Lines from the one containing "Персона (74, 168)" through the end of the data are to be returned exactly, and no others.

▶ [Task inputs]:
☆ ☆ ☆ ☆

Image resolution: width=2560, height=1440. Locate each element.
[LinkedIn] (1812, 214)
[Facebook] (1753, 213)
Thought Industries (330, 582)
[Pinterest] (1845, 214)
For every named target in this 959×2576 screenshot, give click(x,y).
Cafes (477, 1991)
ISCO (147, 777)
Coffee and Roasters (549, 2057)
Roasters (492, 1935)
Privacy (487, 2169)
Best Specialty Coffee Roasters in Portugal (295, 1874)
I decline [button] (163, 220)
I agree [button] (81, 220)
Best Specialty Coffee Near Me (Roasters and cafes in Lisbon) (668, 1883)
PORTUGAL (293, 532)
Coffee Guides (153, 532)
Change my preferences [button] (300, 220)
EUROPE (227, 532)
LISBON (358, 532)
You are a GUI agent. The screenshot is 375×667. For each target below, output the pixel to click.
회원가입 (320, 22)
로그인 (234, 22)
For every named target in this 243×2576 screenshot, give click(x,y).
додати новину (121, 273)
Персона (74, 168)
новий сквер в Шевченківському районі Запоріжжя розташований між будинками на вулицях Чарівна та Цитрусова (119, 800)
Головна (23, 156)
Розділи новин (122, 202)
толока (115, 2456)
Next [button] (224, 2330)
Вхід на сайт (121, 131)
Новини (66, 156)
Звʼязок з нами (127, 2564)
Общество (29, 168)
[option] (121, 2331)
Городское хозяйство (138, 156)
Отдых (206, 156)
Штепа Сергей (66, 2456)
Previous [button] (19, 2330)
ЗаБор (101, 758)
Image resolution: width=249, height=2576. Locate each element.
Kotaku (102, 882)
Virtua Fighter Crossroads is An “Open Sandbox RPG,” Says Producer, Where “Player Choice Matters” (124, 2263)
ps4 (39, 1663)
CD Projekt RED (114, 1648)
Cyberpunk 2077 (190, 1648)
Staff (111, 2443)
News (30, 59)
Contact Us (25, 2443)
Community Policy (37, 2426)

☆ ☆ ☆ ☆

▶ [Output for this task]:
Персона (74, 168)
новий сквер в Шевченківському районі Запоріжжя розташований між будинками на вулицях Чарівна та Цитрусова (119, 800)
Головна (23, 156)
Розділи новин (122, 202)
толока (115, 2456)
Next [button] (224, 2330)
Вхід на сайт (121, 131)
Новини (66, 156)
Звʼязок з нами (127, 2564)
Общество (29, 168)
[option] (121, 2331)
Городское хозяйство (138, 156)
Отдых (206, 156)
Штепа Сергей (66, 2456)
Previous [button] (19, 2330)
ЗаБор (101, 758)
Image resolution: width=249, height=2576. Locate each element.
Kotaku (102, 882)
Virtua Fighter Crossroads is An “Open Sandbox RPG,” Says Producer, Where “Player Choice Matters” (124, 2263)
ps4 (39, 1663)
CD Projekt RED (114, 1648)
Cyberpunk 2077 (190, 1648)
Staff (111, 2443)
News (30, 59)
Contact Us (25, 2443)
Community Policy (37, 2426)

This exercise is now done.